What is gender responsive budgeting?

Gender responsive budgeting (GRB) is a strategy that applies the principles of public financial management to promote equality, particularly with a focus on public services, infrastructure, and social protection. It aims to shape fiscal policy by recognising the disadvantaged gender in the budgetary process and introducing measures to correct inequalities. GRB ensures that each phase of the budget cycle, from forecasting to outcome monitoring, is deliberately gender responsive. If carried out effectively, GRB can help achieve gender equality and drive economic prosperity.

As UN Women defines it, GRB ensures that public resources are allocated and policies are implemented effectively to advance gender equality and women’s empowerment. GRB initiatives do not only identify gender-based disadvantage in specific policies but can also help address persistent inequalities between women and men by considering gender issues in economic policy and public spending.

If implemented effectively, GRB ensures the prioritisation of women’s rights throughout the entire budgeting cycle as GRB aims to influence not only the budgeting process but also the policies that underpin it. GRB initiatives seek to raise awareness of the effects that the allocation of public funds has on women and men and to hold governments accountable for their commitments to gender equality.

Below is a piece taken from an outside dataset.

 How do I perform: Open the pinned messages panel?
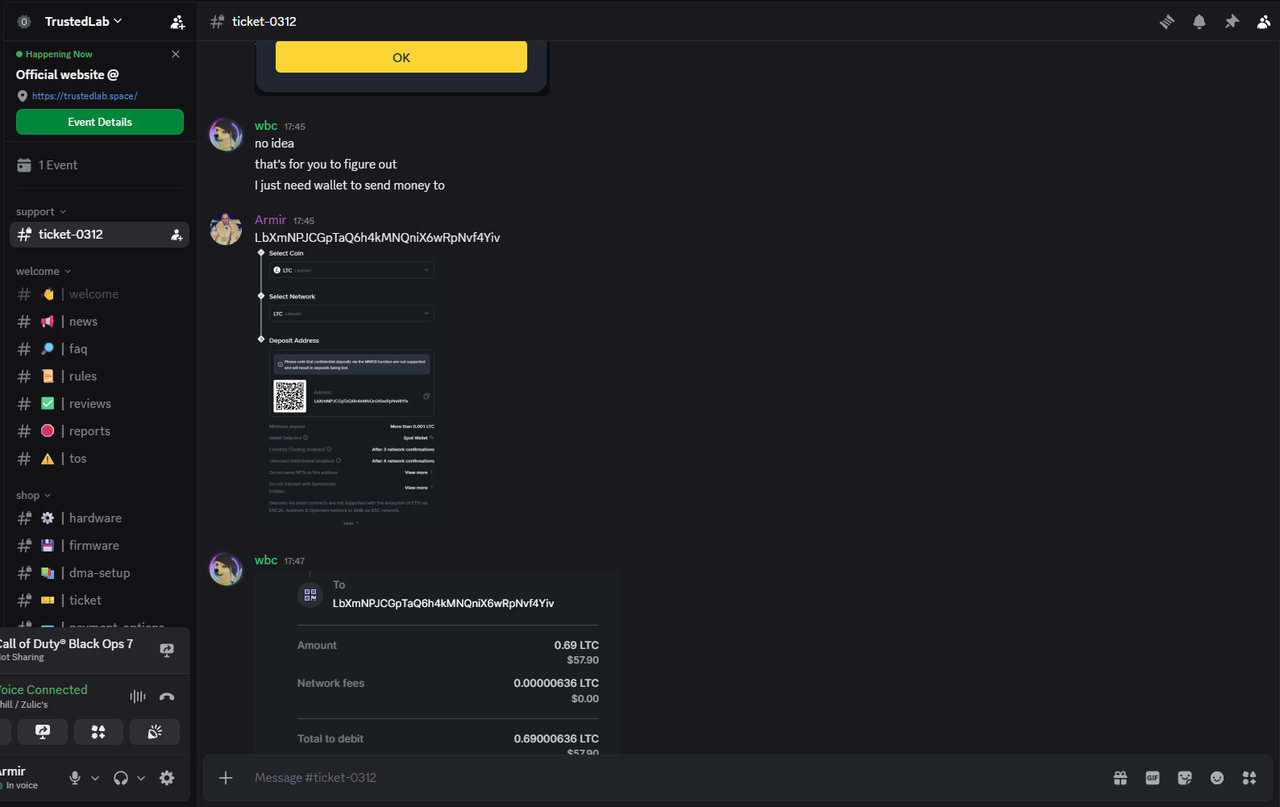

Why democracies need gender responsive budgeting

We risk the decline in and mistrust of democracy being entrenched if governments cannot show how democracy delivers for its citizens. Democracies are associated with higher levels of gender equality than non-democratic systems and hybrid regimes. However, both new and established democracies are not finding it easy to guarantee development and economic equality. 

Through GRB, governments, institutions, and organisations can better understand and address the differing impacts of revenue and spending patterns on women and men, fostering greater accountability and transparency. A gender-responsive approach to budgeting allows structural inequality to be identified and addressed through policy and legal frameworks. It also helps to ensure that a country’s resource and revenue management processes are adequately supporting women’s wellbeing, which is a key economic driver. 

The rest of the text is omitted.